┌─ PROVIDED MATERIAL
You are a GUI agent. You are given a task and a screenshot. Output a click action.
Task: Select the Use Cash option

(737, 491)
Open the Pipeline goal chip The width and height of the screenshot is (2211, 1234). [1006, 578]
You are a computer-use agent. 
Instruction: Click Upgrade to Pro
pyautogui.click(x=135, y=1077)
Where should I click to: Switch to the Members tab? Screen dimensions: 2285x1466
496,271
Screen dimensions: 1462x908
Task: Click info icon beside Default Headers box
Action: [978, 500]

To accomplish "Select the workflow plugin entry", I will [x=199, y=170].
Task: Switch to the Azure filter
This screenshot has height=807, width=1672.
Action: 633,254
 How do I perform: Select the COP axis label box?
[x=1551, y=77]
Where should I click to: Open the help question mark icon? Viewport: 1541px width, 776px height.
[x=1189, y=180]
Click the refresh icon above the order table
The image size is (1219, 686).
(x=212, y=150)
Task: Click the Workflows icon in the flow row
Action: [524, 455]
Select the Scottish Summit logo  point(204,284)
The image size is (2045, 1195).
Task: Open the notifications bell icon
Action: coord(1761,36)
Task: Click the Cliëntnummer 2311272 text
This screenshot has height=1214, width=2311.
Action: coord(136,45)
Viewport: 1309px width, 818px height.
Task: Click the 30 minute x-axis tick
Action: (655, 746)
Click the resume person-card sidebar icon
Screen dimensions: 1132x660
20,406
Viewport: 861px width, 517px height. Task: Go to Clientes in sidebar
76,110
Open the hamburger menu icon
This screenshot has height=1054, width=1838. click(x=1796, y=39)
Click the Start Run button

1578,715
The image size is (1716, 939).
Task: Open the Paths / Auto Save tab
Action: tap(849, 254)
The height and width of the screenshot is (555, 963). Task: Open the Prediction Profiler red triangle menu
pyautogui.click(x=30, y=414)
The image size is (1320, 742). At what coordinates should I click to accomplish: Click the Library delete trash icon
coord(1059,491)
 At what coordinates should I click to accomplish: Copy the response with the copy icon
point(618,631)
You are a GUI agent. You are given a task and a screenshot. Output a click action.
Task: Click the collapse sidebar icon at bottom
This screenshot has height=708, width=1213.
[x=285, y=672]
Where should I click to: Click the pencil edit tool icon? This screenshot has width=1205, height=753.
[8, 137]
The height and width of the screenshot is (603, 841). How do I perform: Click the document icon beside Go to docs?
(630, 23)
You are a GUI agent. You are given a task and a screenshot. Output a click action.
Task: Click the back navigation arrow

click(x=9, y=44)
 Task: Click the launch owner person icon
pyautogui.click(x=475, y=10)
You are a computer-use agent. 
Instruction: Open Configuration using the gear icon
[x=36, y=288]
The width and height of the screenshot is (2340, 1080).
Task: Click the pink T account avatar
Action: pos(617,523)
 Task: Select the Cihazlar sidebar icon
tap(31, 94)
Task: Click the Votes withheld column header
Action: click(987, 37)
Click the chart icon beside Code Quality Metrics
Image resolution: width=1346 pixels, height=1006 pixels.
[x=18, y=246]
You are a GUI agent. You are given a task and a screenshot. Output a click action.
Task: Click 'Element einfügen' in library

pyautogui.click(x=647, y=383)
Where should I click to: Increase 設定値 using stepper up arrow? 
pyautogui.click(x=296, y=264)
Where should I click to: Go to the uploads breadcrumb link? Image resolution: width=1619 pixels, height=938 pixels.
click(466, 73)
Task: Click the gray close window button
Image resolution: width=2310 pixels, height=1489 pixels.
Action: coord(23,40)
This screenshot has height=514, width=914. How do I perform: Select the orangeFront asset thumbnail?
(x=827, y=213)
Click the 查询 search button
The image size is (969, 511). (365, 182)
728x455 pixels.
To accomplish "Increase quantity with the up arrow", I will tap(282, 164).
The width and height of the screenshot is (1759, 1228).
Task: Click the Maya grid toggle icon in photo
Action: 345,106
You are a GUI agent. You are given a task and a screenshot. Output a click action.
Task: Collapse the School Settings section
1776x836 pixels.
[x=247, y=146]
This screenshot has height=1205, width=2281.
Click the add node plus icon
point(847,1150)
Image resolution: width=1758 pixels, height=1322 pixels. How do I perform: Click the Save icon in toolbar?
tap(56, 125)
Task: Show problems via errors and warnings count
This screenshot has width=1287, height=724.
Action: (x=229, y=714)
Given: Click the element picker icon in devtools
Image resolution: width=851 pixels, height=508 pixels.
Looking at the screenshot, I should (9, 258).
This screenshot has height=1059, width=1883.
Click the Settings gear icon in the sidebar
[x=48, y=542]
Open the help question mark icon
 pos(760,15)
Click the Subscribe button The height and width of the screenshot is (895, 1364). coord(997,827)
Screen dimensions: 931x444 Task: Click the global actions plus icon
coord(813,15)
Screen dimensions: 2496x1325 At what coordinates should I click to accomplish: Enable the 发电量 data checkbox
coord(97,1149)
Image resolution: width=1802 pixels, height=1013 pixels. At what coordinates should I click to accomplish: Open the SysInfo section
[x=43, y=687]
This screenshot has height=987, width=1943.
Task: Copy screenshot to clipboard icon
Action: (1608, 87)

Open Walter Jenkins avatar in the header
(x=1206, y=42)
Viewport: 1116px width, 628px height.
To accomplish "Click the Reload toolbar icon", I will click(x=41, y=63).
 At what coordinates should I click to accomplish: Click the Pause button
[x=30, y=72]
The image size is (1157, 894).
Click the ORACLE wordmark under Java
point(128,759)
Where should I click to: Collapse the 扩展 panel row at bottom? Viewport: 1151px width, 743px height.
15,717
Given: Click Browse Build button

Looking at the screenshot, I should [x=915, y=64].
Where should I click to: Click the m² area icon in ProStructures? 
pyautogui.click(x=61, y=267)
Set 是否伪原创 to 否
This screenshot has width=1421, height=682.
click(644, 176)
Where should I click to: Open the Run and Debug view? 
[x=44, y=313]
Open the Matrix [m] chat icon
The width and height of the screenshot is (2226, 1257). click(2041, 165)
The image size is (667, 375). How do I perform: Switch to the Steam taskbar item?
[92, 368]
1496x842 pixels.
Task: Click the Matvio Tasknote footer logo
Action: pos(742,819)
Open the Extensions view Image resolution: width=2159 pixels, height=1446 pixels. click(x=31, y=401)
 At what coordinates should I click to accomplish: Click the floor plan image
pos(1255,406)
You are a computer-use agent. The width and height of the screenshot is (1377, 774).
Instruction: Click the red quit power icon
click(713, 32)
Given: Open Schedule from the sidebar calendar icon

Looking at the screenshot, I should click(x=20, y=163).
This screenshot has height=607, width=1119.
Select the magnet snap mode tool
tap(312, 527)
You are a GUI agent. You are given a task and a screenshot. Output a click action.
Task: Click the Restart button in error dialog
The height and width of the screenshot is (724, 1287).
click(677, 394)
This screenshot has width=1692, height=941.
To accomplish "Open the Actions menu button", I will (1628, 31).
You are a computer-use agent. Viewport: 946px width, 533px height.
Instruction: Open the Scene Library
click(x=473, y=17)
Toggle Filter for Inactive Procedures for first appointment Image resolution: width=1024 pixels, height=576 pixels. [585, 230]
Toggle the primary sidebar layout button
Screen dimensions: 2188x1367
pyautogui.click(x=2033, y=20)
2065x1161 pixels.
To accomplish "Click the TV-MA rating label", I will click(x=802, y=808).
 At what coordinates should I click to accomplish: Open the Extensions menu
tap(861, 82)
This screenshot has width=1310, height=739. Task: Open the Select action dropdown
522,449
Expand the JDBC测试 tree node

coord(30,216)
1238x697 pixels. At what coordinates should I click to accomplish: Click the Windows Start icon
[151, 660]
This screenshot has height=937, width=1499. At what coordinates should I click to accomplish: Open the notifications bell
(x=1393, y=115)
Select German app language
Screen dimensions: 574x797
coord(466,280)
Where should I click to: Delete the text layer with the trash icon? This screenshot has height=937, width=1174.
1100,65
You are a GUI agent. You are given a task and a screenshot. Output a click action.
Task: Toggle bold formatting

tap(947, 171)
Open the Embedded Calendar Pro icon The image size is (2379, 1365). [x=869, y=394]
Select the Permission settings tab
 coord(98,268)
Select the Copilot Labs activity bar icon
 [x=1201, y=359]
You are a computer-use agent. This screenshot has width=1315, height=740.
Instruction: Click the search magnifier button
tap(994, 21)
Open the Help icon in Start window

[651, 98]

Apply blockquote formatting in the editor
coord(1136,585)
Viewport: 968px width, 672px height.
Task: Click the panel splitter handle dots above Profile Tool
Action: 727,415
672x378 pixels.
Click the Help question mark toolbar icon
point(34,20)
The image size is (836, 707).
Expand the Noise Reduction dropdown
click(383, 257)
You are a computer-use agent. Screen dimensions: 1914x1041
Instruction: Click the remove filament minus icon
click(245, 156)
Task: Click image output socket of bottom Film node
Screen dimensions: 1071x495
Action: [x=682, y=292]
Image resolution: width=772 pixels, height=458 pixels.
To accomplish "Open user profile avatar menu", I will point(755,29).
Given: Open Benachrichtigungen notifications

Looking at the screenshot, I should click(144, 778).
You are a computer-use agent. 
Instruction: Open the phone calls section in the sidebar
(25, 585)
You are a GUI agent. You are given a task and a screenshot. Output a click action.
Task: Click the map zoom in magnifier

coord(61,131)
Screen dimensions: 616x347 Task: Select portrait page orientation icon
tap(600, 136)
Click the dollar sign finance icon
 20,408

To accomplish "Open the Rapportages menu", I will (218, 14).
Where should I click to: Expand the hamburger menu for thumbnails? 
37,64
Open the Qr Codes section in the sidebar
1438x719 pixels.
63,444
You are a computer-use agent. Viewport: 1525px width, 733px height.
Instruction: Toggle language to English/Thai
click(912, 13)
└─
** REQUIREMENT **
Copy out each line of the listing where the string "computer" appears.

** SOLUTION TO THIS TASK **
You are a computer-use agent. 
You are a computer-use agent. 
You are a computer-use agent. The width and height of the screenshot is (1377, 774).
You are a computer-use agent. Viewport: 946px width, 533px height.
You are a computer-use agent. This screenshot has width=1315, height=740.
You are a computer-use agent. Screen dimensions: 1914x1041
You are a computer-use agent. 
You are a computer-use agent. Viewport: 1525px width, 733px height.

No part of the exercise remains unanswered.